_Exercises_:
- a) Answer these about the ONNX timing text:
(i) Which two modules does the script use to load and save the model?
(ii) What does the onnx_light.onnx implementation not depend on?
(iii) What does the label 2filex4 stand for?
- b) Set down, word for word, the part of the ONNX timing text from "Measures loading and" up to and including "with external data.".
** Begin Passage shown **
"""
.. _l-example-plot-onnx-time:

Measures loading and saving time for an ONNX model
====================================================

This script builds a small ONNX model and benchmarks the time to load
and save it using :mod:`onnx` and :mod:`onnx_light.onnx`.
It only compares the Python bindings; the model structure is identical
in both cases.

The ``onnx_light.onnx`` implementation does not depend on protobuf and
therefore avoids the overhead of the protobuf serialization layer.
It also supports parallel loading of tensor weights through the
``parallel`` keyword and loading models stored with external data.

* ``onnx``, ``onnxlight``: use ``onnx`` or ``onnx-light``
* ``1filex1``: saves in a single file with 1 thread
* ``1filex4``: saves in a single file with 4 threads
* ``2filex1``: saves in a file and another for external data with 1 thread
* ``2filex4``: saves in a file and another for external data with 4 threads
"""
** End Passage shown **
** Begin Records supplied **
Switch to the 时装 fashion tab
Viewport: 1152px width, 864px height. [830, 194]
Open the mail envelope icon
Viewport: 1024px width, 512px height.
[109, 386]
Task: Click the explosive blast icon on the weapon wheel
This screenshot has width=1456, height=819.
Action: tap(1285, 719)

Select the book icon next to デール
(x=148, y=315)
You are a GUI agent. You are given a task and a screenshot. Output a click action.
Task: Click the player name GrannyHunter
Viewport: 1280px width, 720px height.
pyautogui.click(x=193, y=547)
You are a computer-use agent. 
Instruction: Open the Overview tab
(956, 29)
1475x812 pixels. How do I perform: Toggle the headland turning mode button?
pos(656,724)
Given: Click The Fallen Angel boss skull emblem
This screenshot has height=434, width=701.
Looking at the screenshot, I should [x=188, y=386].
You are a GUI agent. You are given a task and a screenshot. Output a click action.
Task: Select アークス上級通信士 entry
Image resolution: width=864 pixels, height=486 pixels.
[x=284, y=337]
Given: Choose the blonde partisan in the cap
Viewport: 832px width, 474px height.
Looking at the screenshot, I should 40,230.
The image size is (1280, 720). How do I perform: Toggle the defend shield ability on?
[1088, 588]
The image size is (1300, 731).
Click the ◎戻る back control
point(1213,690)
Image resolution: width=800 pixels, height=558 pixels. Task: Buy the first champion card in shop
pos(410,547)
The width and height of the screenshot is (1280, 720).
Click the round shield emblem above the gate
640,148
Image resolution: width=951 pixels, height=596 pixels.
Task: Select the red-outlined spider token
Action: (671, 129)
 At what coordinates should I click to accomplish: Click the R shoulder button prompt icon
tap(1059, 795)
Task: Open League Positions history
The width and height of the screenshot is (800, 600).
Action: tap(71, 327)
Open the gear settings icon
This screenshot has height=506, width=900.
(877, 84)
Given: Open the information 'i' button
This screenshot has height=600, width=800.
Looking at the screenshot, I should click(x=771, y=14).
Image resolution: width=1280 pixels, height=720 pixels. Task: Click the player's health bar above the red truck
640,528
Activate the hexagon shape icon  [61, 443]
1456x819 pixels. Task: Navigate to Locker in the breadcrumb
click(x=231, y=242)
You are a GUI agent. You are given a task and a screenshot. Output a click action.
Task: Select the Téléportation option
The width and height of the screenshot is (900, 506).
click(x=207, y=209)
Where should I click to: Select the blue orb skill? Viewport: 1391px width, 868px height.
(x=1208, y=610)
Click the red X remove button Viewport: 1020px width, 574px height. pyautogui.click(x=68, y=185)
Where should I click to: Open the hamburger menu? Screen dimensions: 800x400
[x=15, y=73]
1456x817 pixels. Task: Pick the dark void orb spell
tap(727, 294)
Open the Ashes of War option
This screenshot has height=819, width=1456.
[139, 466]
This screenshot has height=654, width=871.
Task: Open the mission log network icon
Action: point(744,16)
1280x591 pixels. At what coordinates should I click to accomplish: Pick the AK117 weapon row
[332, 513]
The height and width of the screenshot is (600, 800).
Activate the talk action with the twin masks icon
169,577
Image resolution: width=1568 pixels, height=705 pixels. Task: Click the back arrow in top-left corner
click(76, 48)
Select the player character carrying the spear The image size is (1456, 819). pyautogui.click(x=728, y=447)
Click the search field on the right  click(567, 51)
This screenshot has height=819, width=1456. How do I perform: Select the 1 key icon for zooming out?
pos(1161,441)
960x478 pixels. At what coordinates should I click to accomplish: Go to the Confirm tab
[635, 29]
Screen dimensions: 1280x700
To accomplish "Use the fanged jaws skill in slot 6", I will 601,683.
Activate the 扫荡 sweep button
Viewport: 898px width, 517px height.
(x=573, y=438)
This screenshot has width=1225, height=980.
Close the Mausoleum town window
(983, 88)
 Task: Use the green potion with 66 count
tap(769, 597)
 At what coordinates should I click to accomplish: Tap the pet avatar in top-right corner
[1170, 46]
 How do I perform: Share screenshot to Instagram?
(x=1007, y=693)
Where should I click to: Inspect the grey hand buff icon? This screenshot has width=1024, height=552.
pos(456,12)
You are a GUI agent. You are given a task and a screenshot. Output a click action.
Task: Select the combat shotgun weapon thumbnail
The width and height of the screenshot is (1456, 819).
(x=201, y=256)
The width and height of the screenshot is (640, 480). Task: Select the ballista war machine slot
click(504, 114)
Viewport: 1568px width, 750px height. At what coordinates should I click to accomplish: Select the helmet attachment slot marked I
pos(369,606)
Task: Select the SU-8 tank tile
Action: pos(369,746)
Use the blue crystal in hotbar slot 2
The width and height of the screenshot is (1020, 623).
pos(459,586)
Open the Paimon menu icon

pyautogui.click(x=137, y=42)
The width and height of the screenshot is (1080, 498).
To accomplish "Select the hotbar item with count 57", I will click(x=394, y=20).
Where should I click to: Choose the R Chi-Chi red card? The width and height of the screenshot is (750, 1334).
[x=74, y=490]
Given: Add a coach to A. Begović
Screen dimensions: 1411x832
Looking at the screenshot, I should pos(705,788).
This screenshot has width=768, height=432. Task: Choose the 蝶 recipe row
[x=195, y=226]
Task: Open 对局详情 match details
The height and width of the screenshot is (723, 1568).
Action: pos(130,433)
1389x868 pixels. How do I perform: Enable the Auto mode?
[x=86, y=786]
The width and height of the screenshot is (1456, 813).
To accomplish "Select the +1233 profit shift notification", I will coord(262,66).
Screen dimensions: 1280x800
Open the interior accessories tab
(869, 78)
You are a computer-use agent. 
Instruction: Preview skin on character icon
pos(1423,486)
** End Records supplied **
_Exercise responses_:
- a)
(i) onnx and onnx_light.onnx
(ii) protobuf
(iii) Saving in a file and another for external data with 4 threads

- b)
Measures loading and saving time for an ONNX model
====================================================

This script builds a small ONNX model and benchmarks the time to load
and save it using :mod:`onnx` and :mod:`onnx_light.onnx`.
It only compares the Python bindings; the model structure is identical
in both cases.

The ``onnx_light.onnx`` implementation does not depend on protobuf and
therefore avoids the overhead of the protobuf serialization layer.
It also supports parallel loading of tensor weights through the
``parallel`` keyword and loading models stored with external data.